Lenta.ru: Из жизни: Люди: Американец после потери сознания стал шведом

----------


## maxmixiv

Притворяется поди!

----------


## iCake

А вдруг он шведский шпион на самом деле. Просто он забыл об этом после потери сознания, ну и английский за одно, так как в таком случае он у него был бы вторым языком. Ну, а шведский как родной остался  ::   
Хотя, это всё, конечно, маловероятно  ::  Я бы даже сказал, вилами по воде писано

----------


## DrBaldhead

Помню, в какой-то газетенке читал про пенсионера, который попал под машину, а как очнулся, по немецки стал разговаривать.

----------


## Paul G.

Цитата: "О Ботрайте известно, что он бывал в Швеции время от времени с 1981 по 2003 годы." 
Он знал шведский задолго до происшествия. Видимо, достаточно неплохо.
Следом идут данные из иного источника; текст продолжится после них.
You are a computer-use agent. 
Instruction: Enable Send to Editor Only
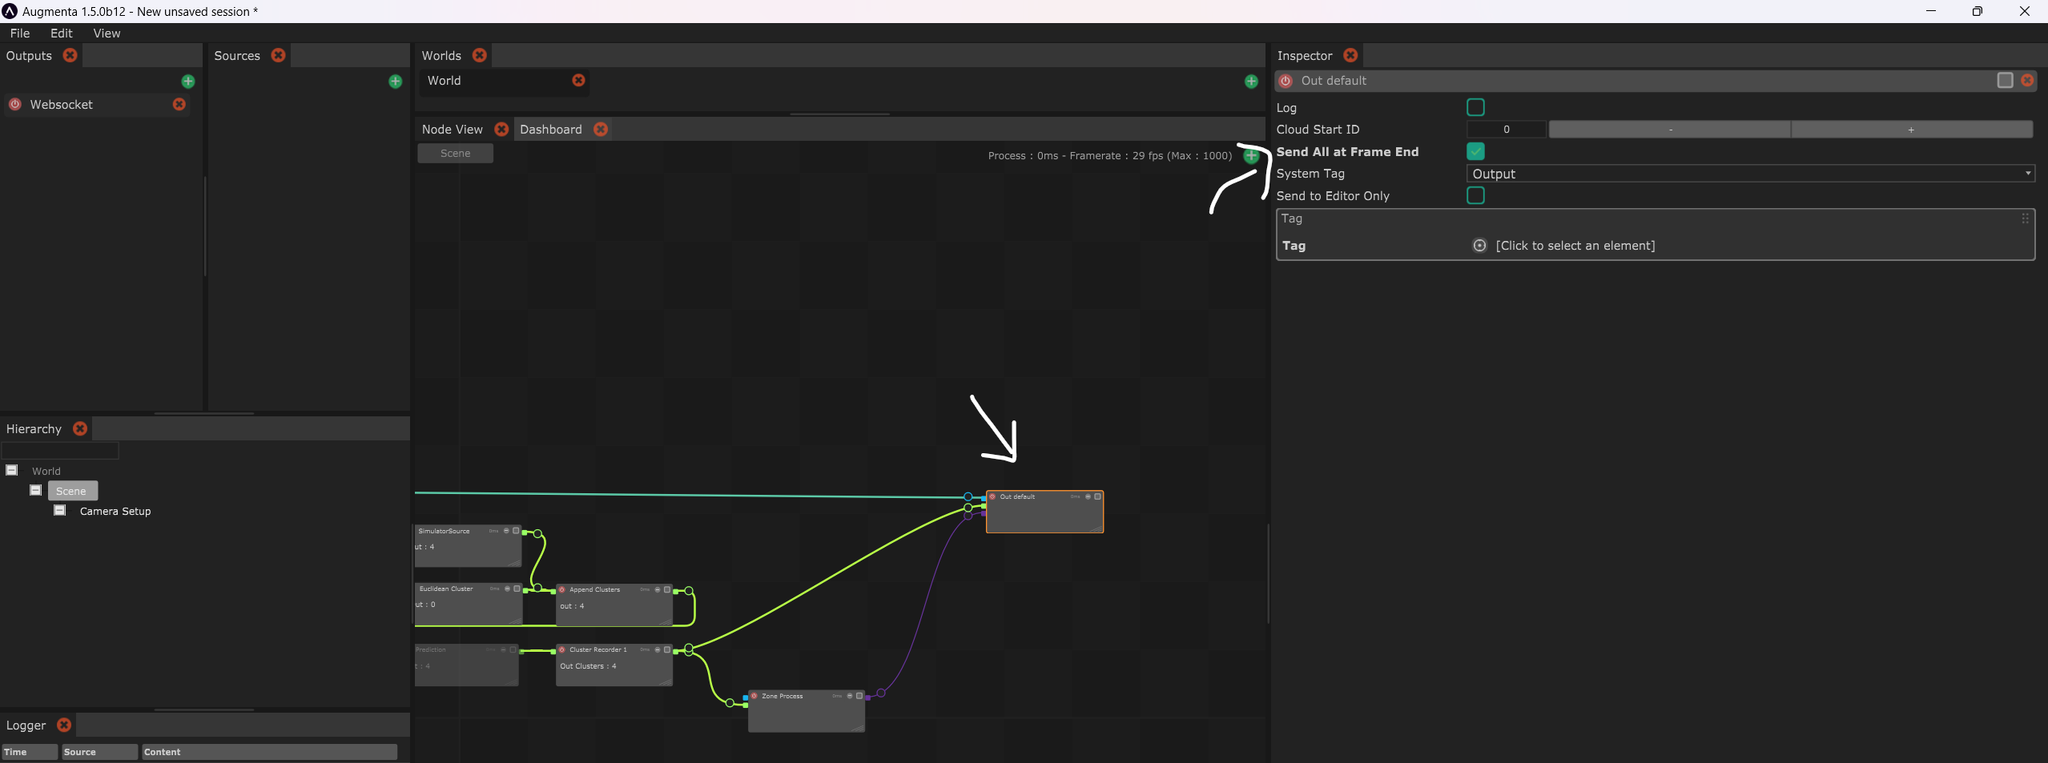[x=1475, y=196]
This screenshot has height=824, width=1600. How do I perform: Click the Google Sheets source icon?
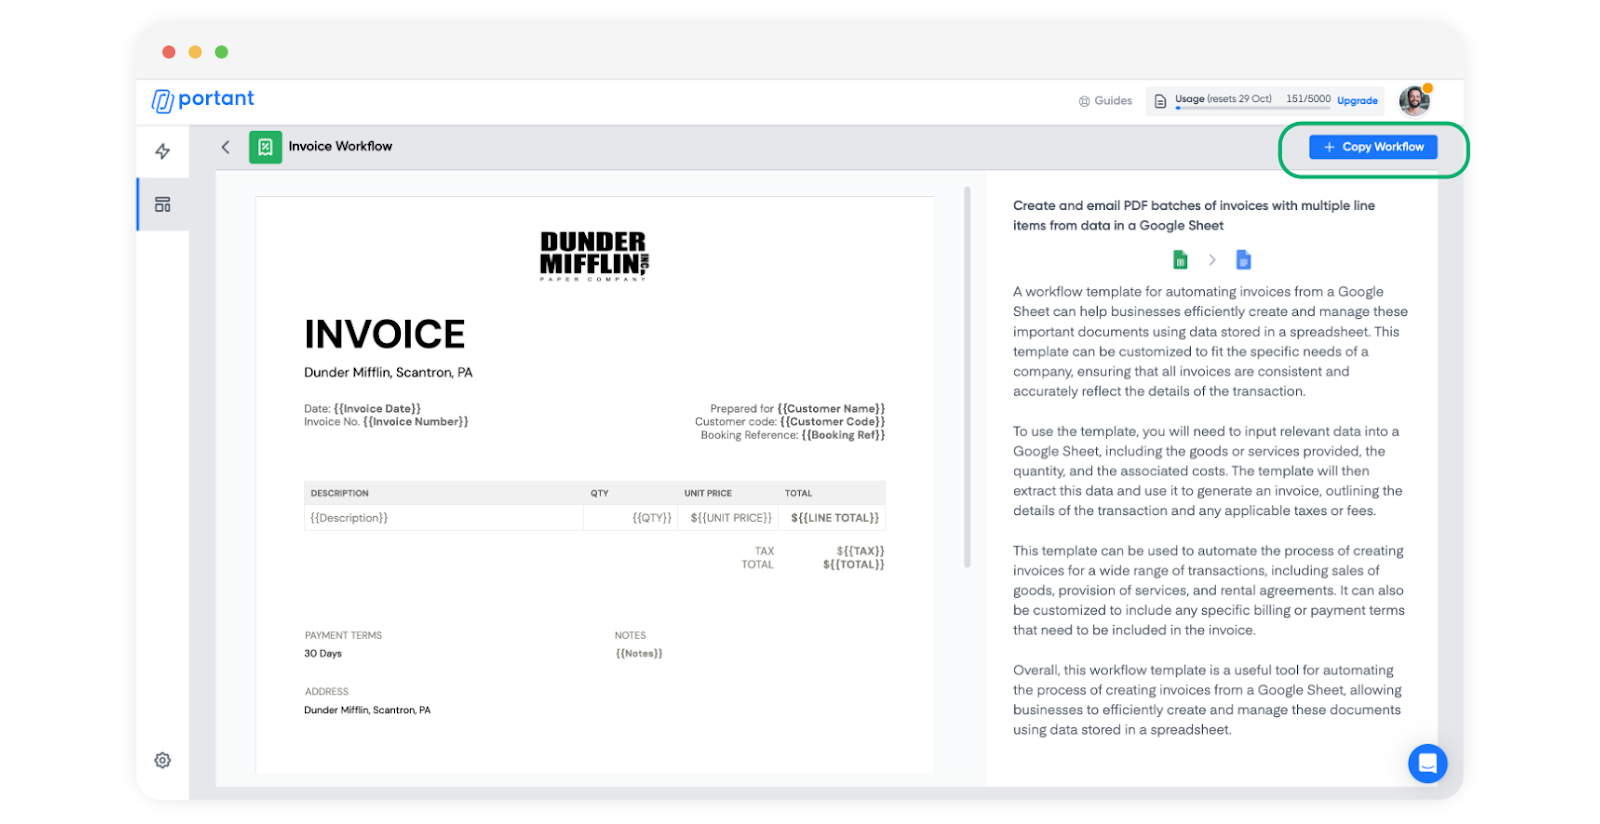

Т.е. сенсации не случилось.

----------


## alexsms

Остаётся аннулировать его паспорт и запереть в аэропорту Стокгольма в транзитной зоне. Это будет асимметричный ответ.

----------


## Fester

хаха, ну вот это что? Я хотел бы услышать его говорить по-шведски, если у него акцент или нет. Смешная история лол.
Но, на самом деле, я думаю что он похож на обычного шведского человека  ::

----------


## Eric C.

> Остаётся аннулировать его паспорт и запереть в аэропорту Стокгольма в транзитной зоне. Это будет асимметричный ответ.

 А какое преступление он совершил?

----------